Let $T$ be a splay tree with $n$ keys.
Let $w$ be some node in $T$ .
Let $s i z e (w)$ be the number of nodes in the subtree rooted as $w$ .
- $s i z e (w)$ $=$ $1$ $+$ $s i z e (l e f t (w))$ $+$ $s i z e (r i g h t (w))$ .
Let rank $r (w) = l o g_{2} (s i z e (w))$ .

Rank is basically a measure of the balance of your tree. Lowering rank means better lookup. To analyze the runtime, let's break this down into scenarios and analyze the change in rank ( $Δ r$ ). $Δ r$ is, essentially, our "savings" from doing the rotation. This savings comes from us making the tree more balanced, so it is easier to look up in future.

#### Zig-Zig

Suppose we have nodes $x$ , $y$ , and $z$ , that are being involved in a splay operation. Let $r^{'} (w)$ be the rank after splaying.

$r^{'} (x) = r (z)$ $r^{'} (y) \leq r^{'} (x)$ $r (x) \leq r (y)$

## 2-4 Trees

2-4 trees are actually a special type of [A-B Trees]. They can have more than 2 children.

Every inner node in a 2-4 tree has between 2 and 4 children and 1 and 3 children, respectively.

A 2-4 tree has the following properties:

All leaves have the same depth and contain 1, 2, or 3 keys.
- That is, it's always a perfect tree!
An interior node can be:
- A 2-node: 1 key and 2 children.
- A 3-node: 2 key and 3 children.
- A 4-node: 3 key and 4 children.
It is a search tree.
- For 2-node, child[0] < keys[0] < child[1].
- For 3-node, child[0] < keys[0] < child[1] < key[1] < child[2].
- For 4-node, child[0] < keys[0] < child[1] < key[1] < child[2] < key[2] < child[3].
- Essentially, it's sorted.

To always maintain perfect balance it grows up.

### Look Up

Look up is fairly simple.

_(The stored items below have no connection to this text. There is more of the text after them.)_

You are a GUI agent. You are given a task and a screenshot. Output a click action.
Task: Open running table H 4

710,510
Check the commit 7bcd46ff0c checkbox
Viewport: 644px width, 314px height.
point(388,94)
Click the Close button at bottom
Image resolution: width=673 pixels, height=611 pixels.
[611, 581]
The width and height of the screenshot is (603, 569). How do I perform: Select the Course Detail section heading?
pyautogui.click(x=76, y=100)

We try to find what values we sit between in the current node, stopping if we find our node. If we don't find out node, we trace down to the node that is between the two nodes our value sits between. We then repeat.

### Insertion

Insertion starts by searching for your element, stopping when you find it or reach a leaf. You then insert the element into the leaf in correct order. Then, you check for overflow.

Overflow occurs when your node has 4 elements. To resolve this, split the node, pushing the 3rd up to the parent (in correct order) and put the 1st and 2nd in their own node and the 4rd in its own node. We then check the parent for overflow and repeat as necessary.

Note: We push 3rd up for consistency. You could just as easily push your 2nd up.

### Removal

Removal is the most complicated operation. When we remove, we search for the element we want to remove. If it is a leaf node, we just remove the element from the node. If it is an internal node, we replace the element with its in order successor and remove the in-order successor from its original node. We then check the node we just removed an element from for underflow.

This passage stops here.